Canadian water park fights human rights complaint against topless ban

July 20 (UPI) — The owner of two popular water parks in Canada has refused to allow women to go topless in his parks, despite a human rights complaint over topless bans filed in Canadian court.

The complaint was filed earlier this month and argues that the city of Cornwall’s ban on topless women in public pools violates human rights on the basis of gender discrimination. The complaint specified seven hotel chains with public pools that operate in Cornwall, as well as the Calypso water park, owned Louis Massicotte, the CEO of Groupe Calypso Valcartier.

Despite the complaint, Massicotte said he will maintain the policy in his business.

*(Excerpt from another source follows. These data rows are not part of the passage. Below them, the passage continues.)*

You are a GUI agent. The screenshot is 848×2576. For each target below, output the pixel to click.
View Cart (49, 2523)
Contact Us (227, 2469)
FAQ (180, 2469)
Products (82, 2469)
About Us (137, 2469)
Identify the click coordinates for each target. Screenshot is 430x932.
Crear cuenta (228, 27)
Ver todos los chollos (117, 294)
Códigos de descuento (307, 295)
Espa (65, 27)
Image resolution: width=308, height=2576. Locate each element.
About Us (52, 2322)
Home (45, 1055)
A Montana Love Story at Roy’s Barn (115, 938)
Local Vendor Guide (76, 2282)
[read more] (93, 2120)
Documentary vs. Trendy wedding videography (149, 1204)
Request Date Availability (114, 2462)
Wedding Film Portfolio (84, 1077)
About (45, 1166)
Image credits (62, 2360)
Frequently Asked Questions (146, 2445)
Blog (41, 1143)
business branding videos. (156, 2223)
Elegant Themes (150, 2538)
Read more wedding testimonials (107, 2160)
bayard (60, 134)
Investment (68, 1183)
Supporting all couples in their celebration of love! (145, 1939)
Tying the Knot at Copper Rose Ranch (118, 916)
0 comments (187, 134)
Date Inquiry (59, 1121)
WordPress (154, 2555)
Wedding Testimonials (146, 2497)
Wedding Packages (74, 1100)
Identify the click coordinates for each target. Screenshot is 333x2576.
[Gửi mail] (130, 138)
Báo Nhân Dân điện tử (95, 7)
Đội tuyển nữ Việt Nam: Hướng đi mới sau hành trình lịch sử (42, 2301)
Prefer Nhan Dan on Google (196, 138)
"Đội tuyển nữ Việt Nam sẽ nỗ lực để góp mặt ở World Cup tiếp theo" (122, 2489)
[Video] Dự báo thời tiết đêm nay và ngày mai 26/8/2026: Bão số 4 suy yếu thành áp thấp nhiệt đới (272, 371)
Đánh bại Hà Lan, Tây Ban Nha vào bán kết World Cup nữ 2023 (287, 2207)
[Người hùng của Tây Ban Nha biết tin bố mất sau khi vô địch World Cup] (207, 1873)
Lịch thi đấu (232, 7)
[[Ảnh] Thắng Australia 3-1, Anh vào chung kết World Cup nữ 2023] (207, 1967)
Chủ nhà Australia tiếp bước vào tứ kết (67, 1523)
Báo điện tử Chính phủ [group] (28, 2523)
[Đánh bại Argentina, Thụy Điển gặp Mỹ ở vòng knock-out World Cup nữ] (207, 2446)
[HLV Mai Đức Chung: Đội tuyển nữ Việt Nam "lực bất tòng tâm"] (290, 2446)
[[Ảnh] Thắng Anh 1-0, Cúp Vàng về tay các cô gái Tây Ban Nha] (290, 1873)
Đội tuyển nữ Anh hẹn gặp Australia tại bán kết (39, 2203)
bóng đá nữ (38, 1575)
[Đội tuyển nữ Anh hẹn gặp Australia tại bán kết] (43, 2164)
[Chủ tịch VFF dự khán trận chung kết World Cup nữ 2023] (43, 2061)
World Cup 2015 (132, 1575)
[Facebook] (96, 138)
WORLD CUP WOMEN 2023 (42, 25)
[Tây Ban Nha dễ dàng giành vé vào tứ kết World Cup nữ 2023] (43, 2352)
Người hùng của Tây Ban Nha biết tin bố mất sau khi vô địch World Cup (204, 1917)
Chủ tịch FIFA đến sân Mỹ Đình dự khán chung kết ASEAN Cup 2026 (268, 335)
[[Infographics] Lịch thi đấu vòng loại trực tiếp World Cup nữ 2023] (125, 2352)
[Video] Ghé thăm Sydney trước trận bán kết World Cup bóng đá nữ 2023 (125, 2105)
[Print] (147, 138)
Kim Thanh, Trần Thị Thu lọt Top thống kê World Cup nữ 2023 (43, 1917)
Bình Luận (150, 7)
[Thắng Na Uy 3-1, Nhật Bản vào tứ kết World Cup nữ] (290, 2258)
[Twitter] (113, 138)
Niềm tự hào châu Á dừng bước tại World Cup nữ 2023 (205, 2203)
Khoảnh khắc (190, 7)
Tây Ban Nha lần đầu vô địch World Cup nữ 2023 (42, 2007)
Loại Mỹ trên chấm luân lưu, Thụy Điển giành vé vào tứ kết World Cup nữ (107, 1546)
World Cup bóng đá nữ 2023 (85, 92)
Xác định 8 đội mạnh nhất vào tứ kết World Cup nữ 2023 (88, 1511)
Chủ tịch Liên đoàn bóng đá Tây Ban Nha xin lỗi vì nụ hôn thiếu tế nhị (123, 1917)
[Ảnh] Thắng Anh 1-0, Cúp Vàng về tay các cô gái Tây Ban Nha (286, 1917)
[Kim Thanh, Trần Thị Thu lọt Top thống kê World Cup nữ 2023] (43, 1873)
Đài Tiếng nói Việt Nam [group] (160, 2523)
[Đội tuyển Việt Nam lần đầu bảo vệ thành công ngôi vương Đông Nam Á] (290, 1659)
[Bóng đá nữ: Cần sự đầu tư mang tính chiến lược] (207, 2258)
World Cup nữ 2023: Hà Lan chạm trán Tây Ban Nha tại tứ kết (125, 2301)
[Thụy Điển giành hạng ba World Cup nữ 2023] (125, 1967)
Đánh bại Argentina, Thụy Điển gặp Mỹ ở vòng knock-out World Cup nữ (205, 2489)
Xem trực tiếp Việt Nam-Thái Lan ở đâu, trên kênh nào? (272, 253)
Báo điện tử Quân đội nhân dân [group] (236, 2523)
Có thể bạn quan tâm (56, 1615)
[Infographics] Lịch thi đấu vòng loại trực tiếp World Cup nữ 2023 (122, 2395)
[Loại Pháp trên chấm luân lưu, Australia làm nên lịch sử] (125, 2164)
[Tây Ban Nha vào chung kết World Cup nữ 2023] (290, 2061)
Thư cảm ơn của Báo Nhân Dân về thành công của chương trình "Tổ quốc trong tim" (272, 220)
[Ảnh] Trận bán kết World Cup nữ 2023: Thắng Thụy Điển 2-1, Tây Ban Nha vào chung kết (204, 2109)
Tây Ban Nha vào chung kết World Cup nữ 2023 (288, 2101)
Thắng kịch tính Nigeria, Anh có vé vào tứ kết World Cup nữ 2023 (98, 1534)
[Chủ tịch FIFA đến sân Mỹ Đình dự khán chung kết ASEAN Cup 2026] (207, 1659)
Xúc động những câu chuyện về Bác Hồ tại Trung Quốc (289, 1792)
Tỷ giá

“We work on an experience for our customers, and we think that toplessness should not be involved in this experience,” said Louis Massicotte, the CEO of Groupe Calypso Valcartier, which runs water parks in Ontario and Quebec. “We are an amusement park for kids and families and we want to stay with that mission.”

Massicotte told the Canadian Press he decided to maintain the topless ban after consulting with attorneys in both provinces.

“To us, it’s not a question of sexual perception, the issue for us is to protect the comfort of our customers,” he said.

Cornwall Mayor Leslie O’Shaughnessy, said city officials will discuss the complaint in the near future.
“Our policy states that girls over the age of 10 must wear a top,” O’Shaughnessy explained. “The clause that’s in there is specific to females.”

Going topless has been legal in Ontario since 1996, but Cornwall never changed its laws. According to the Toronto Sun, other provinces have implemented similar laws, but the issue has never received the attention of the Canadian Supreme Court, making it a matter of debate whether topless bans are still legal in certain jurisdictions.

“This policy has not been reviewed for a very long time. There is a possibility that it is discriminatory towards women,” O’Shaughnessy said. “So we’re going to wait for the advice from our lawyers on the action that should be taken. If it is shown to be discriminatory, the matter will be to remove it from our policy.”